Usually, HMOs are set up so patients go to the managed-care-plan
facilities. If a patient goes to a doctor or hospital outside the
plan--except in case of an emergency or if the individual was
traveling outside the plan's service area--no benefits are paid at
all. Make sure the HMO has facilities near where your employees
live and get feedback on the HMO's reputation in the community
before you sign up.
Preferred provider organizations (PPOs) are considered
managed fee-for-service plans because some restrictions are put in
place to control the frequency and cost of health care. Under a
PPO, arrangements are made among the providers, hospitals, and
doctors to offer service at an alternative price--usually a lower
price. Many times there's a co-pay amount, which means that
employees pay $5 or $10 for each visit to doctors specified in the
plan, and the insurance company pays the rest. PPOs differ from an
HMO in that if an employee goes to a doctor not specified by the
insurance company, the plan still partially covers it. There's
usually a higher copay amount or a deductible with varying
percentages.
A "flexible-benefit" plan allows employees to choose from
different fringe benefits. If your workforce is largely
white-collar, for example, they may appreciate a health program
that encompasses an executive fitness program. Other health
programs include vision care plans and rehabilitation for alcohol
and substance abuse.
Aside from being concerned about the cost of your
health-insurance plan, you should also look into the
creditworthiness of the insurance provider. Make sure it's rated A
or better by A.M.
Best, an insurance industry rating service whose rankings are
available online and at your library. When choosing between two
providers, go with the higher rated, established company, even if
its cost is a little higher. That way, you can protect yourself
from "insurer flight," which when an insurance carrier packs up its
bags and leaves rather than meeting new mandates in your state.

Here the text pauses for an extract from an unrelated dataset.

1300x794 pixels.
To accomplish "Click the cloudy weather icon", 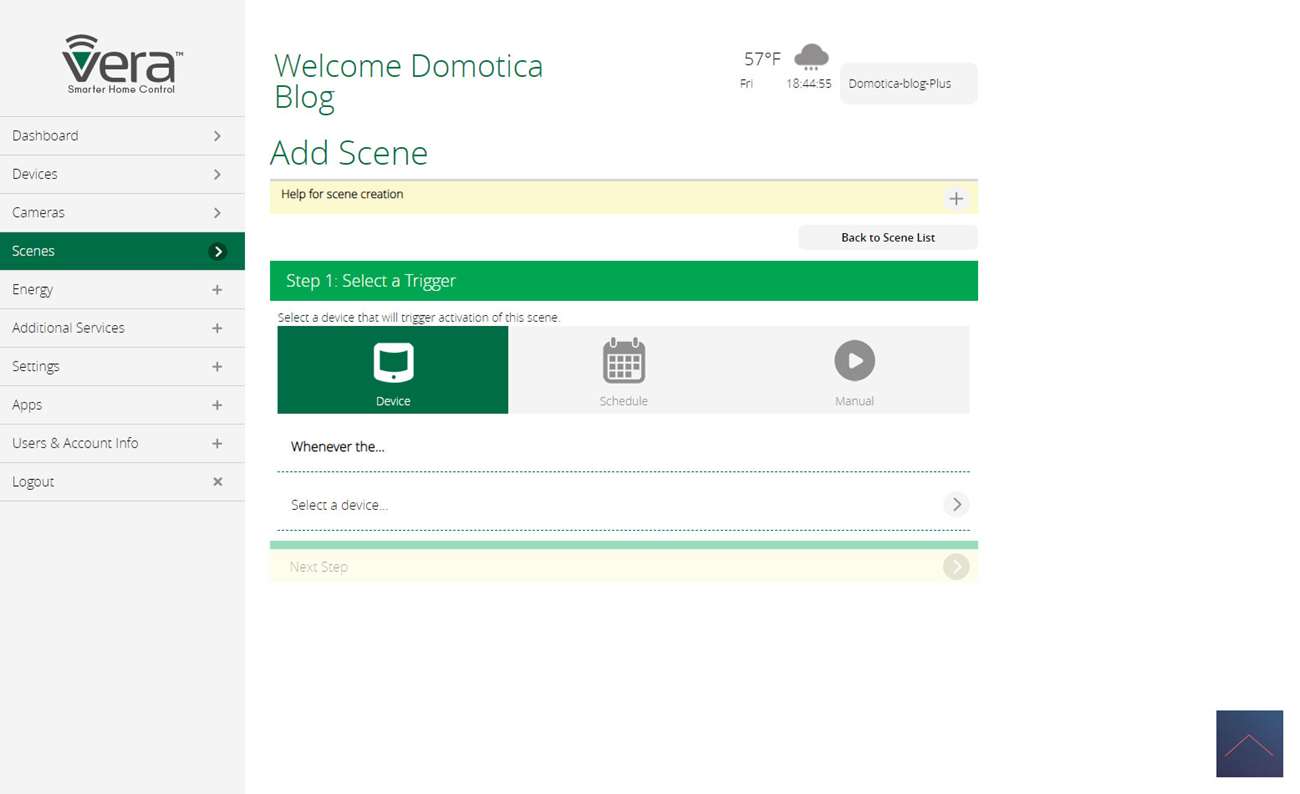I will coord(811,57).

If you've narrowed your choices down to two HMOs, ask each to
name a private firm you can speak to that's already using their
services. Given equal price and medical services, maybe one HMO has
a simpler billing method or a superior consumer service division
than the other does.
Growing enterprises need to know that government legislation
requires businesses to offer continued coverage in health insurance
benefits even after an employee has left. The Consolidated Omnibus
Budget Reconciliation Act (COBRA) calls for this privilege to be
extended to any worker in a firm with 20 or more full-time
employees. Signed into law in 1986, COBRA demands compliance in
both union and nonunion plans. Only two groups are exempt from
complying with COBRA: churches or church-operated, tax-exempt
organizations and federal or District of Columbia employers.
You, the employer, need only offer continued coverage--you don't
have to pay for their coverage. Any ex-employee who elects to
continue coverage must pay the full cost of that coverage. This
includes both the employer and employee's share. Employees may
elect to remain covered under the firm's plan for up to 19 months,
and dependents can maintain coverage for up to 36 months.

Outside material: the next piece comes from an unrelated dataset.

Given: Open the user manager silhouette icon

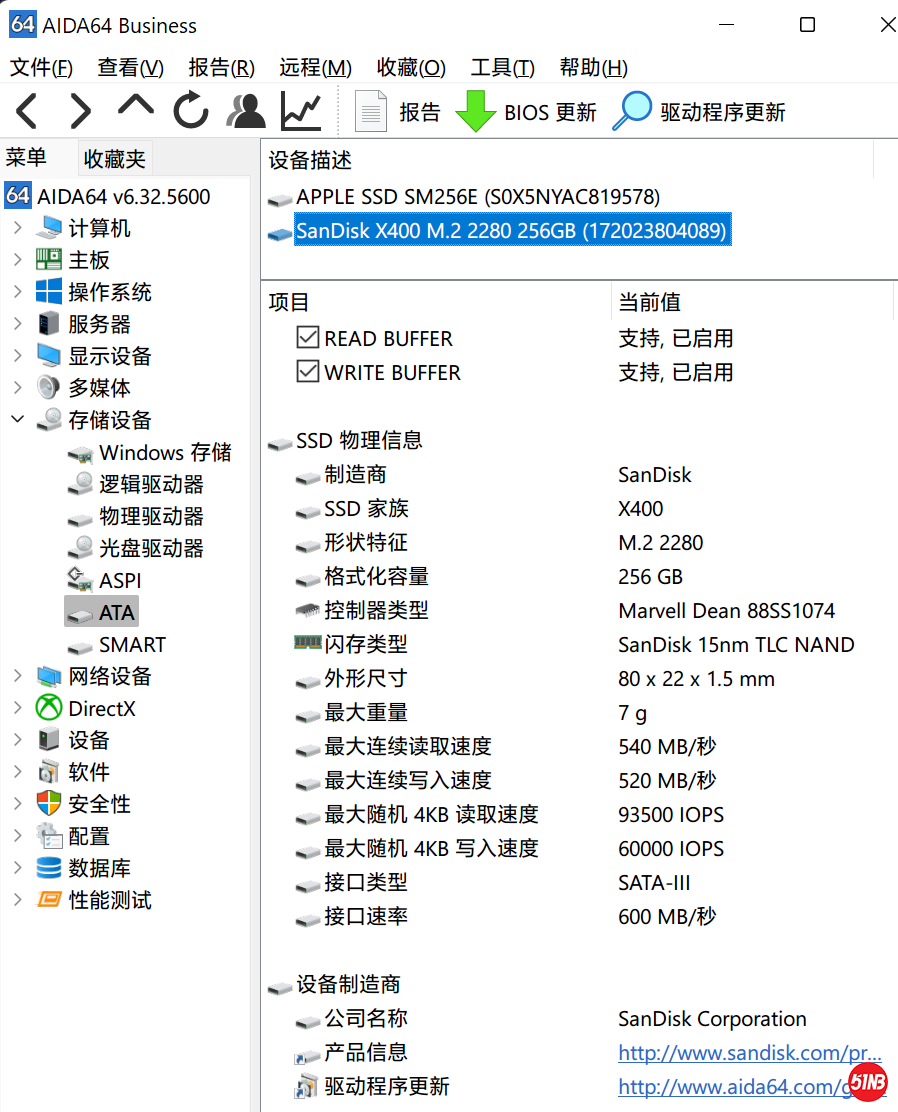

COBRA has imposed additional administrative burdens and
potentially higher plan costs on virtually all group insurance
plans. Managing and monitoring COBRA compliance procedures is
necessary to avoid costly financial penalties involved with
noncompliance.
One penalty is loss of the corporation's tax deduction for its
group insurance plan. The plan administrator, in a small firm, is
subject to a personal fine for failing to notify an employee of his
or her COBRA rights at each step of the termination or hiring
process. COBRA provisions include advising all new and terminated
employees, and all spouses, of their COBRA continuation rights in
writing. Be sure that those electing continued coverage are removed
from the plan as soon as they become covered under a new plan.